US Secretary of State John Kerry on Thursday demanded that Russia stop bombing the Syrian opposition, implicitly blaming Moscow for the collapse in peace talks.

Speaking in London ahead of a conference on the Syrian humanitarian effort, Mr Kerry said he had called Russian Foreign Minister Sergei Lavrov for a “robust” discussion.

In Geneva on Wednesday, UN envoy Staffan de Mistura suspended attempts to begin a dialogue between Bashar al-Assad’s regime and the Syrian opposition.

UN SECURITY COUNCIL RESOLUTION

Alongside Britain’s Foreign Minister Phillip Hammond, Mr Kerry read out sections of UN Security Council resolution 2254, passed in December, calling for an immediate ceasefire.

“Russia has a responsibility, as do all parties, to live up to it,” he said.

“So I had a conversation this morning with Foreign Minister Lavrov.

(READ: Russia, US agree joint push for peace in Syria)

We discussed, and we agreed, that we need to discuss how to implement the ceasefire.”

Kerry also said that both parties to the conflict - the rebels as well as the regime and its allies - must allow access to besieged areas for humanitarian aid.

“So we had a robust discussion this morning about that.
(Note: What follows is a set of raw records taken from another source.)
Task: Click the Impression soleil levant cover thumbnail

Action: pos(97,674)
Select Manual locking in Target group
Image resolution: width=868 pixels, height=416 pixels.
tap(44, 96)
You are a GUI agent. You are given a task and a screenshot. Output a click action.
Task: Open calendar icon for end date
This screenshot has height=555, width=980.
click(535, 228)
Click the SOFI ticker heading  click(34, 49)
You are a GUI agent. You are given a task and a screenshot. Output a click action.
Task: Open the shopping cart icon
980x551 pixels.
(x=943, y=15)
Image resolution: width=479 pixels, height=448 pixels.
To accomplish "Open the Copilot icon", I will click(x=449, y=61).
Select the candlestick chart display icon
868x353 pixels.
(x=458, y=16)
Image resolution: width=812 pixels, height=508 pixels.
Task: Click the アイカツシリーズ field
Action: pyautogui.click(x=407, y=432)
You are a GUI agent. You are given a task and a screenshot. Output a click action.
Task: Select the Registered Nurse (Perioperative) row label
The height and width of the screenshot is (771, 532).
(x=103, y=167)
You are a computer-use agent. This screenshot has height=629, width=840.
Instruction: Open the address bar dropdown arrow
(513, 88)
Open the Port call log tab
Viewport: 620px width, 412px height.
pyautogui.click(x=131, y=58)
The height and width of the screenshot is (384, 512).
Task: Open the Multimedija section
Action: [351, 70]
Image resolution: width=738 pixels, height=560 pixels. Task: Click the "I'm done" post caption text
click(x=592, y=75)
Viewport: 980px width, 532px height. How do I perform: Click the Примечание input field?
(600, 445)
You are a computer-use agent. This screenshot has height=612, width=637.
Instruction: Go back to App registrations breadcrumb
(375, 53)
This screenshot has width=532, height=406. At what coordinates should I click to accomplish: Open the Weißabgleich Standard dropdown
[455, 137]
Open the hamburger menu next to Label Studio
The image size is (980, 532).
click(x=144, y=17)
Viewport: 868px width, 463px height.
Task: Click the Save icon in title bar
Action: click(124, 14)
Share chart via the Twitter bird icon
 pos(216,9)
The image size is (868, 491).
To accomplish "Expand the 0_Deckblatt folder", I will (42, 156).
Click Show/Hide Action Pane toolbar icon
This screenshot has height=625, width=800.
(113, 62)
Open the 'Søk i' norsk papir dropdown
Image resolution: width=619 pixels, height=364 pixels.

We will be continuing the discussion,” Mr Kerry said.

“Foreign Minister Lavrov and I will talk again on Friday or Saturday as we further this process and find the way forward to be able to implement this resolution fully.”

KREMLIN'S RESPONSE

The Russian foreign ministry said the ministers had agreed to do everything possible to make the break in Syrian peace talks “as short as possible.”

According to the Moscow read-out, Mr Lavrov also voiced concern about “unacceptable” preliminary conditions being put forward by “some representatives” of the Syrian opposition.

Moscow added that the two top diplomats - who are set to meet for talks in Munich on February 11 - agreed to coordinate possible steps to bring humanitarian aid to affected areas by air.

As part of a contact group known as the International Syria Support Group, Russia and the United States worked together to get the warring parties to the table in Geneva.

But, while Washington and its ally Saudi Arabia remain close to the opposition, Moscow has continued to take Assad’s side and its aircraft bomb opposition targets daily.

This has contributed to the mood of distrust at the talks, and the United Nations has proved unable to get the sides into serious negotiations on a political settlement.

After a breakfast meeting with a small group of European and Middle Eastern powers, Mr Kerry and Mr Hammond headed into a donors conference to raise money to aid Syrian civilians.